E é por isto que não é uma boa idéia conviver com pessoas que só reclamam. Escrevo isto por compromisso com a lucidez. Porém, tenho convicção que reclamar faz parte da condição humana e é uma ação legítima, necessária e, muitas vezes, o passo inicial para uma mudança. O problema surge quando a reclamação deixa de ser diagnóstico e passa a ser identidade ou uma mania eterna da pessoa e isto acontece quando a pessoa não descreve mais a realidade, apenas a amaldiçoa e o faz como sua maneira de ser. Com certeza, um vício!
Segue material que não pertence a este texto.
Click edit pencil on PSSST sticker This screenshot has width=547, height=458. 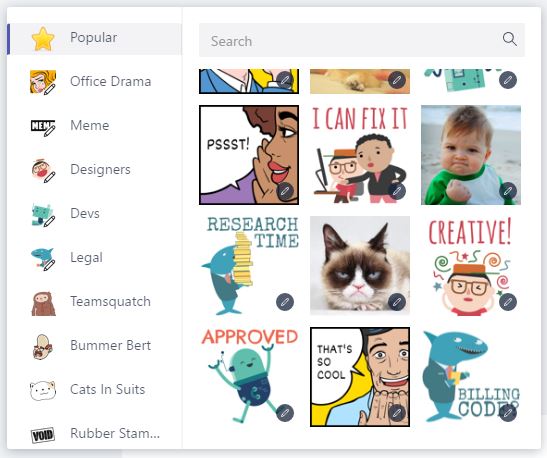point(285,191)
Reclamar de tudo: do governo, do clima, do trânsito, do trabalho, da família, dos amigos, da economia, da juventude, da velhice, da comida do restaurante chique e até da tecnologia, como se o mundo tivesse a obrigação moral de se ajustar ao seu desconforto pessoal é uma postura que não transforma, não educa e não ilumina. Só desconstrói. Até porque, ao reclamante, se tudo está errado, nada depende dele. É sempre o outro, o sistema, o tempo, a sorte, o passado ou o futuro. Nunca o agora. Nunca o “eu”. E, cá pra nós, transformar o desânimo em discurso permanente é abdicar do papel de cidadão consciente e assumir o papel de espectador amargo.
Sim, atesto que é muito mais saudável construir pontes e pessoas que só reclamam não constroem pontes. Cavam abismos. E a reclamação vazia nasce do vício da insatisfação e a vida exige mais coragem do que lamúria. Mais atitude do que murmúrio. Afinal, o mundo já é duro demais para ser habitado apenas por vozes que reclamam e precisa, urgentemente, de pessoas que assumam o risco de melhorar o que criticam. Sendo verdade, também, que o mundo, Brasil no meio, não precisa de mais reclamantes mas de gente disposta a transformar aquilo que insiste em criticar. Essa é a escolha silenciosa que separa quem apenas fala de quem realmente faz.
Se você, amigo leitor, enquadra-se nesse contexto acima e quer melhorar, há bastante literatura sobre o assunto. O livro “A Arte de Reclamar” de Ronaldo J. N. de Carvalho, publicado em 1995, por exemplo, aborda a reclamação sob a perspectiva de como as pessoas lidam com as frustrações e situações do dia a dia e como expressam seu descontentamento. Explora o ato de reclamar como uma parte normal da experiência humana e diferencia a reclamação vazia.
Para Ronaldo uma reclamação eficaz expõe um problema e busca uma solução, funcionando como um super poder para catalisar melhorias em ambientes. Em essência, a obra convida o leitor a refletir sobre a natureza da reclamação, suas motivações e, talvez, a melhor forma de canalizar essa energia para a resolução de problemas reais. Nossos sonhos são que em 2026 façamos o melhor: criemos pontes de amizades, amor e companheirismo e façamos de nós mesmos o que queremos que seja a nação brasileira. Será bom! Em frente!